NYT pays the price of feuding with The Donald

Feuding with Donald Trump never ends well, as the New York Times has discovered over the past year.

The newspaper of record has become a wreck. It thought it could bully Trump as it bullied other Republicans over the years.

Wrong.

The beleaguered newspaper is on the ropes financially, grammatically, and now spiritually, according to Vanity Fair:
The first six months of the Trump administration have been one of the most glorious eras in the history of The New York Times.
[SNIP]
And yet, in many corners of the Times’s Renzo Piano-designed building at 620 8th Avenue, the glory is hollow.

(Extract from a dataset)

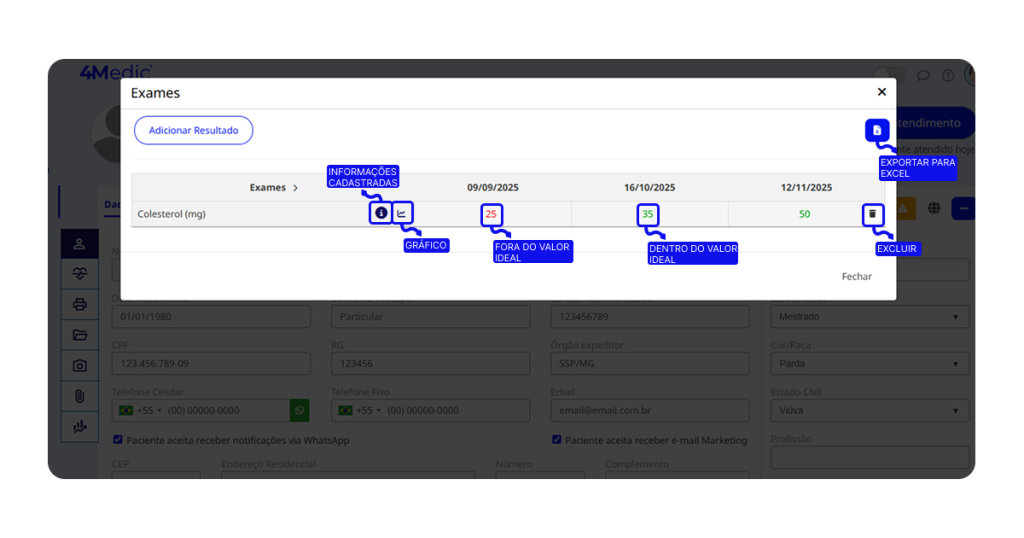
Task: Open the paperclip attachments sidebar icon
Action: click(x=80, y=396)
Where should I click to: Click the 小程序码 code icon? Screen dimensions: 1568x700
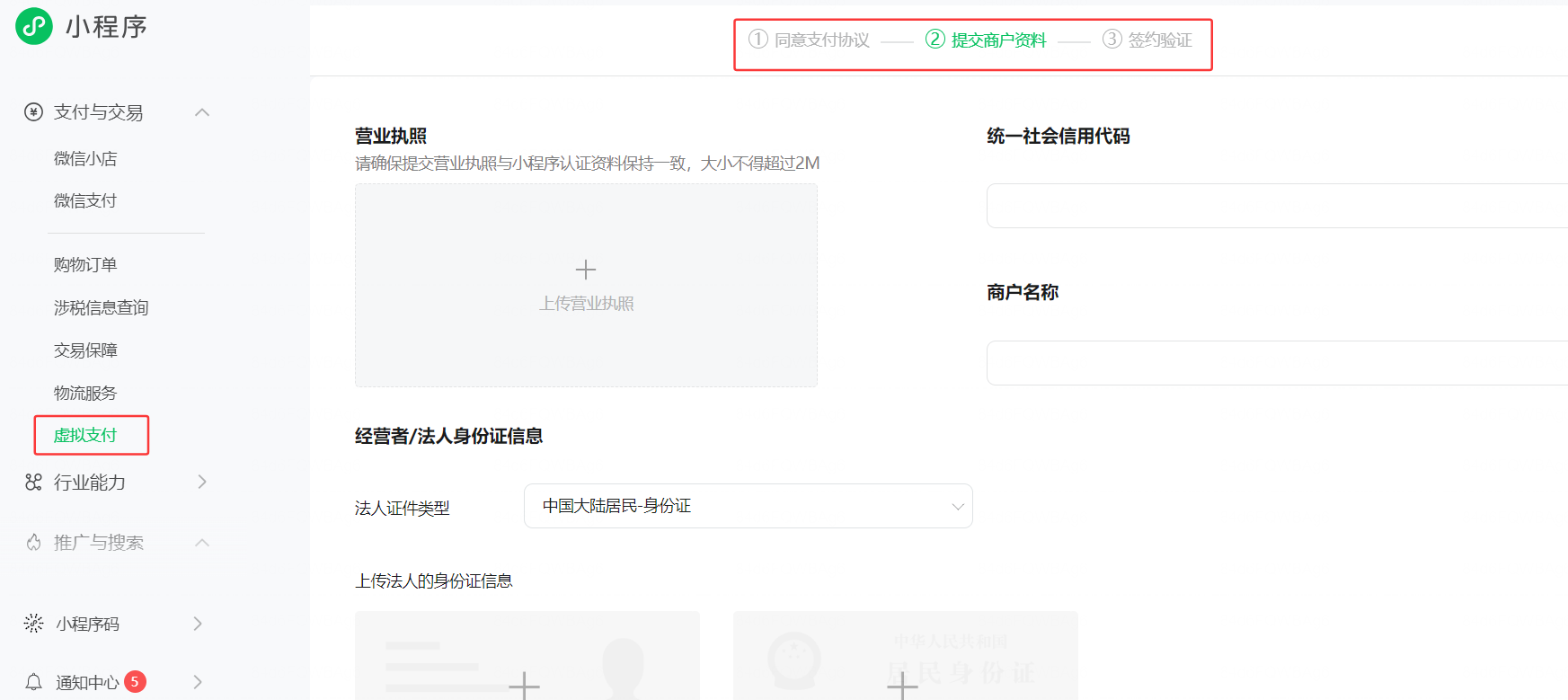33,624
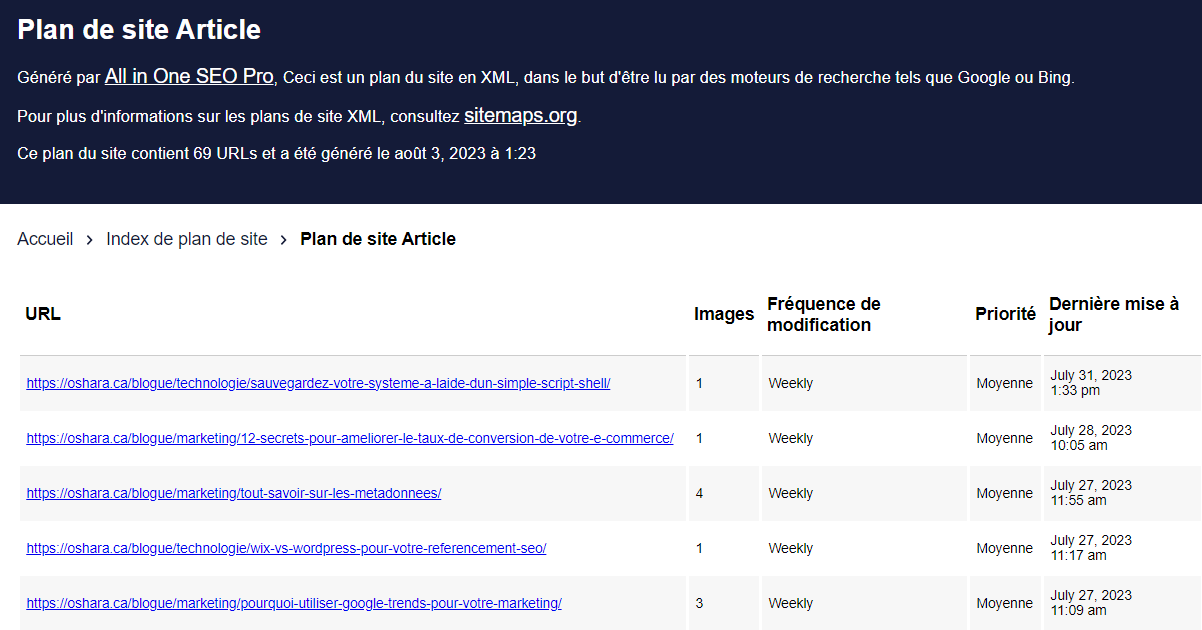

As one editor put it, “The mood at the paper is poisonous in a way I’ve never seen it in the past 15 years.” The ostensible reason is that the Times is undergoing yet another round of buyouts, set to be finalized on Thursday. “Every buyout is tense,” the editor continued, “but there’s something really demoralizing about this one that’s been worse than any before.”
Unlike past buyouts, though, the human toll is now only part of the sinking mood. A major newsroom reorganization is upending a time-honored method of producing the Times’s signature journalism while simultaneously making an entire class of employees feel obsolete. Additionally, the Times’s midtown Manhattan headquarters is itself being upended, shrinking by eight floors and leaving all but the highest of editors without private offices. Open floor plans have long been increasingly popular among publishers, particularly given how important cross-desk collaboration has become in the social-media age, but this, too, amounts to a decisive and, for some, painful break with the news organization’s past.
The message to remaining copy editors is find a new employer, even if it means another line of work.

From Vanity Fair's story:
In past years, staff buyouts at the Times—and the involuntary layoffs that often follow — tended to cause the biggest stir when they involved an exodus of high-profile reporters and editors who’d been with the organization for decades. This time, the buyouts have been particularly contentious because of the way they’ve targeted a loyal underclass of newsroom employees, seen by many as the staunchest defenders of the Times’s rigorous standards.
The buyouts have also revived talk, as one source put it, about “the puzzling lack of African-Americans in the management ranks at the Times under Dean,” who became the Times’s first black executive editor in 2014. The buyout offers were not limited to copy editors, and an announcement that senior editor for digital transformation LaSharah Bunting had taken one got people buzzing. She follows the departures last year of prominent black journalists like Lydia Polgreen (editor in chief of HuffPost), Dana Canedy (administrator of the Pulitzer Prizes) and Simone Oliver (editor of magazine & lifestyle publishers partnerships at Facebook). “My effort to diversify has been intense and persistent,” Baquet said in December. “I have a commitment to it and . . . it’s gotten better in the past year.”
Hmm.

In January, the New York Times publicly ridiculed its copy desk in a report to readers entitled, "Journalism That Stands Apart," a survey of its newsroom that included these quotes:
Editing
Reporters said they wanted more helpful interaction with their editors at the outset; less editing in the middle; and more attention to presentation and promotion. There was much frustration about stories being held because of print considerations. And several editors and reporters said they would like to see a copy editing process that was more responsive to the complexity of the story and the urgency of the news.
“Every story feels like a fire hydrant — it gets passed from dog to dog, and no one can let it go by without changing a few words.”
“We spend too little time thinking about how stories will be told, which means we get too many stories that are middling in every way. I’d like to see more time spent brainstorming and workshopping ideas at the front end, and being more willing to kill ideas that don't rise to the level of memorable.”
“Hire editors and reporters who don’t need to have their hands held. Honestly, how can we still afford to have five editors arguing for hours over a routine day story? The print mentality still rules the newsroom, from the top down. But it is important to maintain the commitment to copy editing, as it is essential to the quality of the journalism and the reputation of the news site.”
“There is too much editing on the copy desks, where editors are adhering to a style that is increasingly becoming far too rigid for the Times.”
“Too often, on breaking, competitive stories, the time from the reporter filing, to the slot publishing, is far too long. I get the impression that the backfield and copy desk are overloaded and have trouble prioritizing.”
“Most of the time, you time and edit stories to print requirements, no matter what the official doctrine says. I've had things hold for weeks while waiting for a print slot.”
Now, six months later, the Times cuts copy editors.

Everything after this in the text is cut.